俺とおキヌちゃんはタコを倒した後、小さな田畑に囲まれた村の中で一番立派な家に招待された。他の武士達は粗末な着物なのだが、比較的立派な衣装を着た小太りの中年男が玄関先で出迎える。

おそらく村長だろう。


「話は聞きました。あんさんらがあの化け物タコを退治しはったんですな」


意外なことに村長は大阪弁だ。


「よかったー!他の人なに言うてんのかようわかりませんで、難儀しとったんですわー!」

「おや、あんたも上方から来はったんでっか?しかし、今そないな服が流行りでっか?」


やばっ!今いつの時代かよくわからんけど、
おキヌちゃんの巫女服はともかく、
俺の格好・・・いつものGジャンにバンダナ姿・・・は
かなり浮いている。怪しまれたら相当まずいことになりそうだ。


文珠を使えば簡単に逃げられるが、
ただでさえトラブルの最中なのに
これ以上厄介事を増やすメリットは何も無い。

困った。何と説明しようか。


「いえ、これは都の新しい作務衣(さむえ)にございます」

おキヌちゃんが小声で「ここはまかせてください」と耳打ちする。


「ほぉ、都の作務衣か」


「ルソンの生地を元に工夫したものにございます。あいにく職人がこれを作り上げた後すぐに他界してしまい、これ一着残るのみでございますが」


「良う出来てんのに勿体無いのぅ」


村長は納得したようだ。


「ありがとうおキヌちゃん。助かったよ」
「家の作りが私の生まれた時代のに似てましたから」


だから、その当時でもありそうな事を言ってみたんです。
と。


そういえば以前平安時代に飛んだ時は、速攻で現地の衣装を入手した。
まあ入手っていうか、追いはぎというか、アレしてだが。


「さて、立ち話も何ですな。
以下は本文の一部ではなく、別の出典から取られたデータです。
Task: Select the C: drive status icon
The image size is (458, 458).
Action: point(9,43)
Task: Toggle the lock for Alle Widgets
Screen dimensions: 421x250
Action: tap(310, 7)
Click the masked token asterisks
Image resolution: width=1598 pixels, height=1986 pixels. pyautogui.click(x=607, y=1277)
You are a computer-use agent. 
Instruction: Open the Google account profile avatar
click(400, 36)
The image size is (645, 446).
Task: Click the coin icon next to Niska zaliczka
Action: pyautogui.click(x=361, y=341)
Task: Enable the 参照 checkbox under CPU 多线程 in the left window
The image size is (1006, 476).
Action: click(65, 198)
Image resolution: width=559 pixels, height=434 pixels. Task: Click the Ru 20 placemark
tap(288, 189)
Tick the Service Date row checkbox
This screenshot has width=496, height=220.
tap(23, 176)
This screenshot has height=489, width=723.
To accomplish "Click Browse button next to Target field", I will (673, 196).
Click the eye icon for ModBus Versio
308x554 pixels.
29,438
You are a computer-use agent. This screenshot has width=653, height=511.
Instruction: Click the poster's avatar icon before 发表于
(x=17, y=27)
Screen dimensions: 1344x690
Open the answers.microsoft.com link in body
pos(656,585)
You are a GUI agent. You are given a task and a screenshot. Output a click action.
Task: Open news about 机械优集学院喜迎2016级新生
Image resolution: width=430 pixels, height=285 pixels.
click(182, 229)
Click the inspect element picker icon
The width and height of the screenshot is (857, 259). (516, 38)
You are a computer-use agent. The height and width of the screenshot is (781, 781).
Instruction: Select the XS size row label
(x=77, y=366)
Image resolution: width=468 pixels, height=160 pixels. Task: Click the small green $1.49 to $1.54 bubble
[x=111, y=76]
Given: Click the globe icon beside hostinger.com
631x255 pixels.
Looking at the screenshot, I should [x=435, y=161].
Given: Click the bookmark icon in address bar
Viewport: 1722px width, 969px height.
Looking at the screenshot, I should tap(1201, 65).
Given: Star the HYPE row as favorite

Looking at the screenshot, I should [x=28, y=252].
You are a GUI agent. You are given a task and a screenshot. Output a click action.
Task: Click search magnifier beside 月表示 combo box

とにかく上がってもらえまへんか?」
笑顔で村長が手招きした。


案内された部屋には海の幸が山盛り。
タイ、伊勢海老、車海老、ハマチ、カキ・・・・そのほか見たことのない貝まである。
俺達は勧められるまま、とにかく頂く事にした。


「うまい!!」

「この貝もおいしいです!」

「そないに喜んでもらえて嬉しいですわ」


魚はどれも新鮮でとにかく旨かった。
伊勢海老はプリプリだし、カキはほのかに甘い。

以前の貧乏だった頃はともかく、
今は美神さんと依頼主の接待に行く事も多い。

当然一流企業の役員や社長クラス相手だから、
最高の店を使うが、そんな店でもこんな旨くは感じなかった。
おキヌちゃんもいつもは小食なのに、今日はよく食べている。


「ご満足頂けましたかな?」

「いや〜こんな旨いモン久しぶりですわ」

「本当に美味しかったです」

山のように用意された食事をほとんど片付け、
お茶を頂いていると村長がいきなり真面目な顔で尋ねる。


「さて、あんさんらがどこのお人で、なぜ天草に来たのか話してもらいまひょか」


その言葉を合図にしていたのか、奥の襖がばっと開き
10人程の武士が槍を構えて俺とおキヌちゃんを取り囲む。


あとがき


とみぃです。
投稿遅れ気味で申し訳ありません。
お読みいただいた方、本当にありがとうございます。


さて。

皆さんの想像通り、過去に飛んじゃいました。
しかもおキヌちゃんと2人。
今後カップリングにまで発展させるのかは未定ですけど。


またタコの話は熊本の天草に伝わる民話です。
伝承では、鉄の馬によりタコは焼け死んだ事になっていますが、
横島君にヤッテ頂きました。
熊本も幽霊や妖怪の伝説が多く、今後もいつくか書こうと思っています。


というところで熊本弁講座。

『あたどまどけから来たっかい』→「あんたたちは何処から来たのかい」
『ぬしゃ』→「お前は」
『あたは』→「あなたは」
『たいぎゃ』→「すごく」

文中で翻訳しようかとも考えたのですが、
テンポ重視ということで読みにくかったらゴメンなさい。


それと熊本弁も天草はちょっと違うし
大阪弁も数年西成区に住んでただけなので
おかしい点があるかとは思いますが
そこは御勘弁を願います。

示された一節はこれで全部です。